Gadis itu telah berjanji pada Pangeran untuk berpamitan bila ia pergi. Entah berapa kali ia mengatakannya, tetapi kecemasan Pangeran tidak kunjung berkurang.

Saat bersama gadis itu adalah saat yang paling indah dalam hidup Pangeran. Banyak hal yang dilihatnya pada gadis itu. Kemisteriusannya, kecantikannya, kelembutannya, kasih sayang yang besar, keanggunannya, dan banyak lagi hal yang membuat Pangeran semakin terpesona padanya.

Setiap melihat wajah cantik gadis itu, Pangeran selalu terbakar oleh kecemburuan tak beralasan. Pangeran cemburu pada pria yang menjadi kekasih gadis itu. Ingin Pangeran melenyapkan orang itu agar ia bisa memiliki gadis itu karena… karena Pangeran mencintainya.
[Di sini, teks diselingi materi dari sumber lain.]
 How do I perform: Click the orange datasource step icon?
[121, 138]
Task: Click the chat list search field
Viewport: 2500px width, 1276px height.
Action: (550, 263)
Pangeran tersentak kaget ketika menyadari perasaannya itu. Ia telah bersumpah seumur hidup tidak akan jatuh cinta pada seorang wanita pun dan sekarang ia tengah dimabuk cinta pada seorang gadis yang telah bertunangan.

Perasaan ini membuat Pangeran menjadi gila. Ia ingin melakukan segala cara untuk mendapatkan wanita satu-satunya dan yang pertama ia cintai tetapi ia tidak dapat. Ia tidak tega melihat gadis itu menderita karena pria yang dicintainya meninggal.

Sementara ini bagi Pangeran cukup bila ia dapat bersama gadis itu. Ia merasa memiliki gadis itu ketika gadis itu berada di negeri ini. Selama berada di Popolo, gadis itu tidak menoleh pada laki-laki lain selain dia. Itu sudah cukup membuat Pangeran merasa memiliki gadis itu.